Word for word, copy the records and drop the pictures.

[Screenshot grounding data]
··········

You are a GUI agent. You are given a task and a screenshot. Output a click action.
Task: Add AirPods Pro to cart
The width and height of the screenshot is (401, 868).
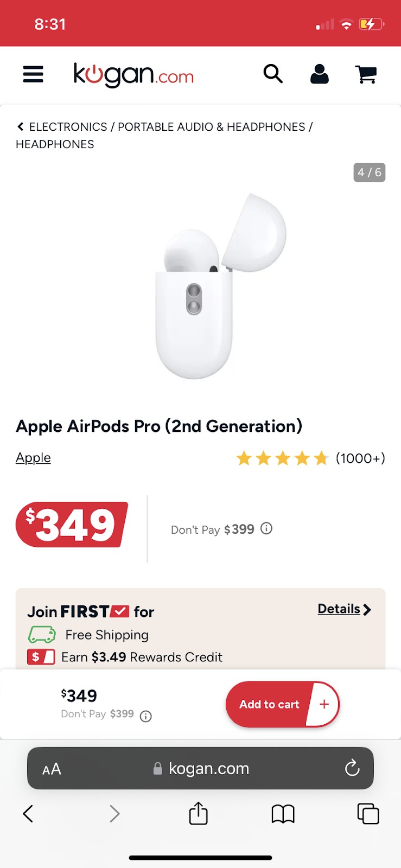pos(270,704)
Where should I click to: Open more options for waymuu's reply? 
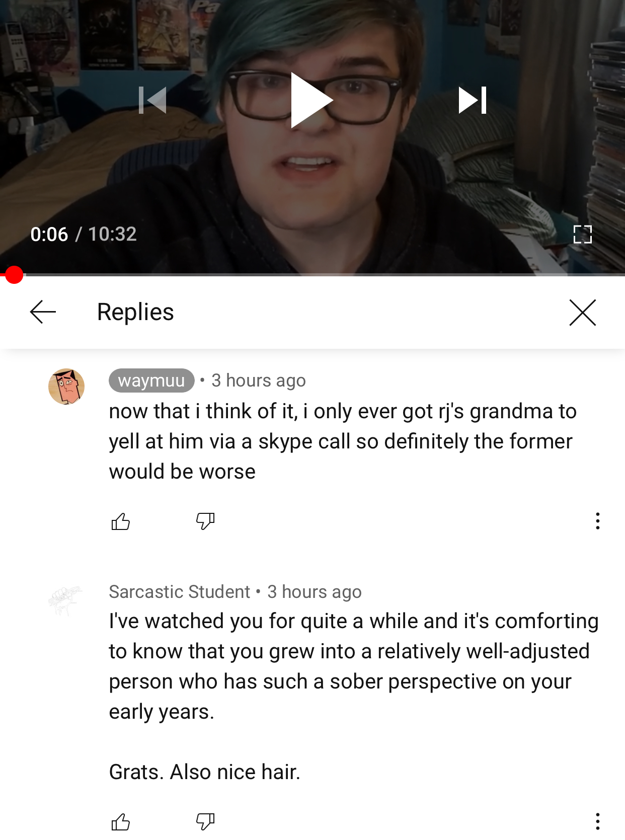coord(597,521)
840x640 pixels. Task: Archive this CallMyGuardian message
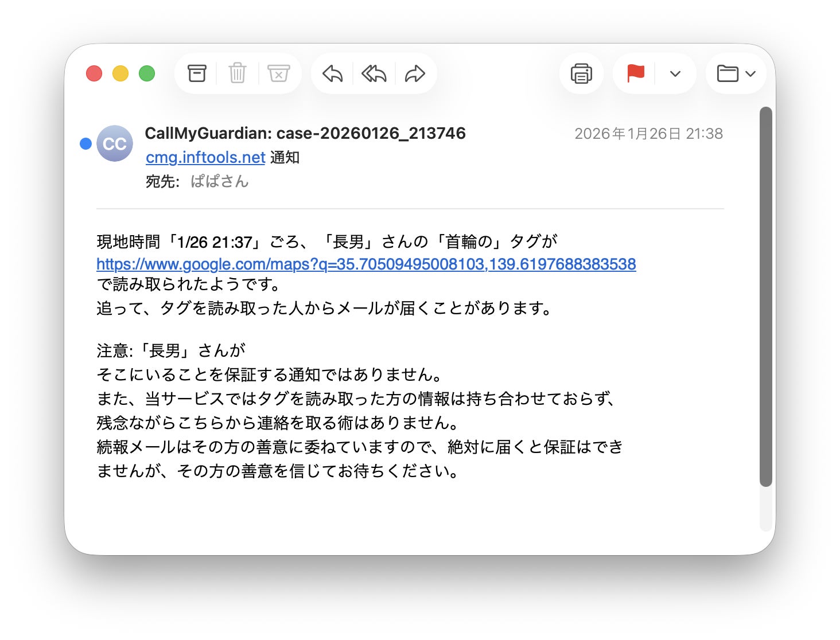197,73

··········

[RESULT OF THIS EXERCISE]:
You are a GUI agent. You are given a task and a screenshot. Output a click action.
Task: Add AirPods Pro to cart
The width and height of the screenshot is (401, 868).
pos(270,704)
Where should I click to: Open more options for waymuu's reply? 
coord(597,521)
840x640 pixels. Task: Archive this CallMyGuardian message
197,73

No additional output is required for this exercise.